Siento un leve toque en mi brazo izquierdo. Mi compañera de semáforo detenido me interroga con el pelo chorreando y una mirada oscura. “¿Se habrá descompuesto? Le contesto con un no sé acompañado por un movimiento de hombros para enfatizar las palabras. Nos veo a ambas paradas, a un metro de distancia. Encogidas de frío y agua, mirando con angustia los ojos vacíos del semáforo. Solas y abandonadas. Los autos siguen pasando salpicándonos y siento que no tengo ni un centímetro de mi cuerpo seco.

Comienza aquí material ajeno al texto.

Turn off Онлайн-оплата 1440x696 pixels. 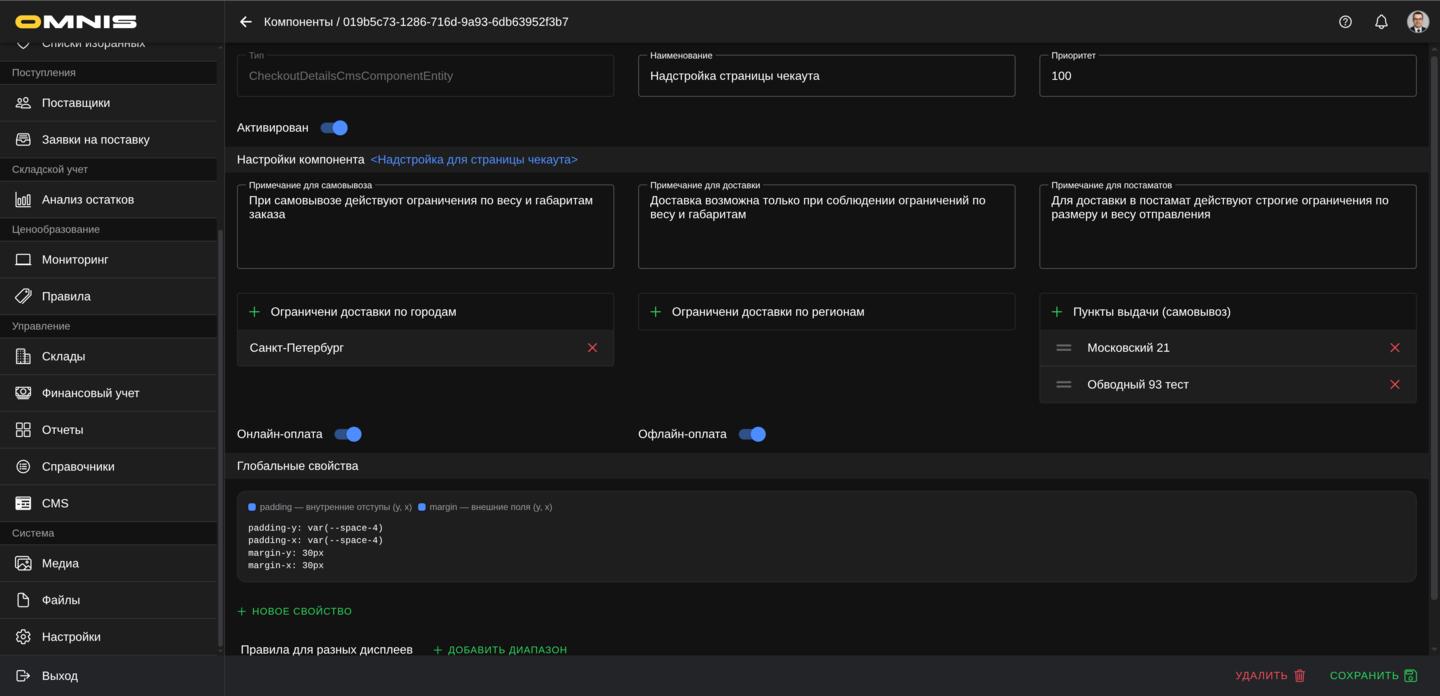click(347, 434)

Me inunda una terrible certeza. Hemos sido abandonadas en este tiempo y este lugar absurdos. Qué será de nosotras. El sonido nítido de una campana me sorprende. Giro la cabeza hacia Independencia y el sonido se repite. La mujer me toma del brazo y se acurruca mirando por encima de mi cabeza. Tiene miedo. Siento su temblor. Yo también. Una cortina de agua me corta la visibilidad y la campana suena pero más cerca. Ahora acompañada de un traqueteo extraño. Ambas nos acurrucamos y retrocedemos unos pasos porque el sonido viene directo hacia nosotras. Y de la cortina de agua por Independencia se desprende una sombra enorme que intenta cruzar la avenida muy cerca nuestro. Casi que si nos estiramos podríamos tocarlo. Un tranvía murmura la mujer sobre mi espalda. Un tranvía pienso yo sin decirlo. Pero cómo un tranvía. Imposible aceptar esa idea sin preguntarse. ¿Un tranvía? La campana suena de nuevo y los autos van deteniéndose para abrirle paso. Despacio. Todo sucede en cámara lenta y a la vez muy rápido. La lluvia continúa cayendo sin parar sobre el tranvía que lleno de gente oscura avanza por la avenida. Distingo rostros cansados y miradas perdidas que no nos ven. Es un tranvía repite la mujer. Sí sí tranquila le digo y me digo. Entrecierro los ojos para distinguir mejor. Sacos con solapas levantadas me impiden ver los rostros. Mujeres sentadas dormitando me muestran muy poco. El conductor con un gorro con visera, indiferente a los autos y al semáforo va cruzando lentamente la 9 de julio. Con la campana se abre paso. El traqueteo continúa alejándose y la campana suena varias veces más. Ya algunos autos empiezan de nuevo a circular y la silueta del tranvía se va perdiendo lentamente dentro de la lluvia que no se detuvo nunca. Solo queda la campana que vuelve a sonar más lejos para que no dudemos. Con la mujer deshacemos esa especie de abrazo que habíamos armado y nos miramos interrogantes cuando el semáforo por fin cambia y nos da paso. Los autos se detienen. La rutina del semáforo rojo y el conteo descendente se cumple como siempre. Avanzo rápido. Y la mujer se queda atrás. Giro la cabeza pero ya no la distingo. Apuro más el paso. Cruzo Carlos Pellegrini. La campana vuelve a sonar. Demasiado lejos.